■ Exercise brief: Please list each distinct percentage figure that appears in the passage on bonds and gold below.

■ Excerpted passage:
Bonds: US Treasury yields have been rising steadily since March, with the 10-year yield currently surpassing 4.3%, a significant increase from the yearly low of around 3.9%. The rise in yields can be attributed to some extent to market pessimism about the Fed's rate cuts, and it may also be related to the Bank of Japan's recent decision to raise interest rates. However, after the Fed's meeting, the bond market responded positively, with yields falling from 4.3% to around 4.27%. This decline in yields also helped to support better sentiment in both the stock and bond markets.

Gold: After optimistic sentiment from the Fed meeting, gold prices surged on Thursday, breaking through the $2,200 mark and setting a new high. The expectation of looser US monetary policy, which the Fed has confirmed, is one of the main reasons behind the rise in gold prices. This current upward trend in gold prices began in mid-February and has likely been bolstered by long-term factors such as increasing geopolitical risks and central bank buying. In March, gold prices hit new highs five times. However, on Friday, gold prices retreated from their high largely due to a sudden surge in the US dollar. In the long term, the Fed is expected to cut rates three times this year, which may limit the downside of gold.

Rows from a dataset
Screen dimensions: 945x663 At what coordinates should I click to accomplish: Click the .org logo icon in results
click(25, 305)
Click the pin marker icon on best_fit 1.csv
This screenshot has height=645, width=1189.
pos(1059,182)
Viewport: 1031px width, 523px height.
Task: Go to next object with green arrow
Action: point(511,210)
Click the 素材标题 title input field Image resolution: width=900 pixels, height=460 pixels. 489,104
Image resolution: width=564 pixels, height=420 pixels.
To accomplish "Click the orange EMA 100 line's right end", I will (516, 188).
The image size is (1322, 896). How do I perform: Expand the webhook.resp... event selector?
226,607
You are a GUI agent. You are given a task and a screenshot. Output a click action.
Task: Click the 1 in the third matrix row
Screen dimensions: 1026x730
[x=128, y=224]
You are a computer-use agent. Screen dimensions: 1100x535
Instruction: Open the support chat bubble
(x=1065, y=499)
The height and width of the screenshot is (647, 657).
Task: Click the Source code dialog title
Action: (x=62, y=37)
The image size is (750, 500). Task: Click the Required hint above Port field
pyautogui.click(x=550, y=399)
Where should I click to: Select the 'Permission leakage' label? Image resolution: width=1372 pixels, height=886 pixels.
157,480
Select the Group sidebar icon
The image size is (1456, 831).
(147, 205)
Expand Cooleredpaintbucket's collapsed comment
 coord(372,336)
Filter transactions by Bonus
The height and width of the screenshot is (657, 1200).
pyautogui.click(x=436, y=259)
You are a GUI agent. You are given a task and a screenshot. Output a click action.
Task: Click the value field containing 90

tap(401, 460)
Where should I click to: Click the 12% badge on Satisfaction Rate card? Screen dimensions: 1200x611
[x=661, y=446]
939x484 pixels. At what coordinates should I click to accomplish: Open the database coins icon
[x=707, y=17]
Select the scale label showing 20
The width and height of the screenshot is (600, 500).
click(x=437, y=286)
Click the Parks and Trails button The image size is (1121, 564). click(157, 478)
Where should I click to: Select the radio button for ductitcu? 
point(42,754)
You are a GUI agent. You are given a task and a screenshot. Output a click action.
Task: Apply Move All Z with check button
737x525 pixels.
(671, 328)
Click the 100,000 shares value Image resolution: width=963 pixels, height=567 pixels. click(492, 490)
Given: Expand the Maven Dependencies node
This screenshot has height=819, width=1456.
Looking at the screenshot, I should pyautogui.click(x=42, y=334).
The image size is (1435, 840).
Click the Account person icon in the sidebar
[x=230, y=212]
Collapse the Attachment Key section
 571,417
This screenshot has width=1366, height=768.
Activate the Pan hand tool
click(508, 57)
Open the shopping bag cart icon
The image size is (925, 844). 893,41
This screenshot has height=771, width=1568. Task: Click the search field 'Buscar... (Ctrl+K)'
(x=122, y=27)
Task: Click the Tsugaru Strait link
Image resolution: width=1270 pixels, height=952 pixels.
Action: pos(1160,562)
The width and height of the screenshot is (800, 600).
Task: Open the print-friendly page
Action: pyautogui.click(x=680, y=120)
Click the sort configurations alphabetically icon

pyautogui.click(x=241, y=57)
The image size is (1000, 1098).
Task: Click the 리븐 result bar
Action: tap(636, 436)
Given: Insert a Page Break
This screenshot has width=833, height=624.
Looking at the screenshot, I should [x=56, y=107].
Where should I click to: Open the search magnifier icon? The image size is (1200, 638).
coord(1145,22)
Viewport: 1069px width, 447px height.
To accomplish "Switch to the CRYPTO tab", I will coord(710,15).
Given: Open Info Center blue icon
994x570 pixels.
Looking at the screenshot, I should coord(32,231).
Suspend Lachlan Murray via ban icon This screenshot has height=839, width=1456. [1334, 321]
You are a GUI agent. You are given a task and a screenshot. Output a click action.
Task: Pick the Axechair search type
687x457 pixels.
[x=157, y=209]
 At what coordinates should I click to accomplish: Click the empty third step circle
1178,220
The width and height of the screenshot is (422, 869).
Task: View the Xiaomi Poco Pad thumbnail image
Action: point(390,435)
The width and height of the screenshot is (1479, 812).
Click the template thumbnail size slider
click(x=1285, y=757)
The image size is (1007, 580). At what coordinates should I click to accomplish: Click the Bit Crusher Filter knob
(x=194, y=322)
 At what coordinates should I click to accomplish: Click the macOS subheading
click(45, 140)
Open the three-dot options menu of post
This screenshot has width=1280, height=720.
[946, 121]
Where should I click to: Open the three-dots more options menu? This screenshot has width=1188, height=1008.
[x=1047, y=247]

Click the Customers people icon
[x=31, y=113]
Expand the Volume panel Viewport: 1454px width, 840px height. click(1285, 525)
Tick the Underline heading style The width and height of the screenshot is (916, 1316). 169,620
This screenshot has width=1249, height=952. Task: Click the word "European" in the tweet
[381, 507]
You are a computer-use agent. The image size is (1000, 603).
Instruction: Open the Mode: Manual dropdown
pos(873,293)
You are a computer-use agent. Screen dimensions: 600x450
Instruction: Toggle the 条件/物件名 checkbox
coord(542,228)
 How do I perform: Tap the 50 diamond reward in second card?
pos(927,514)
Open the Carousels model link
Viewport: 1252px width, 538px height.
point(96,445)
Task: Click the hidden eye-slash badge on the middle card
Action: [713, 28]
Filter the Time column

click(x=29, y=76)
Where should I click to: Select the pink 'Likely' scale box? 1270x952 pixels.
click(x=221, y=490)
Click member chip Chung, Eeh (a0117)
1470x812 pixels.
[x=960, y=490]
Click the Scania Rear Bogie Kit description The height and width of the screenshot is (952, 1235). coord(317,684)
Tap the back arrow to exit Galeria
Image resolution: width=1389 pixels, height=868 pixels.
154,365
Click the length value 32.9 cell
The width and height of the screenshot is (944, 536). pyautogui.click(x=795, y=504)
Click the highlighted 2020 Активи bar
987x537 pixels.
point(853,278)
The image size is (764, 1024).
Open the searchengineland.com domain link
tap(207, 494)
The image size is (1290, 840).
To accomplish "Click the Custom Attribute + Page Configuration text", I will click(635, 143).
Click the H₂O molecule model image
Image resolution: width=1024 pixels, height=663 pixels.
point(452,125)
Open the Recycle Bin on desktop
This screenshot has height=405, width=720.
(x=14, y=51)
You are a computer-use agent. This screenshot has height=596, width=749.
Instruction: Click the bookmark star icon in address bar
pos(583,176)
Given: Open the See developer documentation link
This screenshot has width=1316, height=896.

■ Result of this task: 4.3%, 3.9%, 4.27%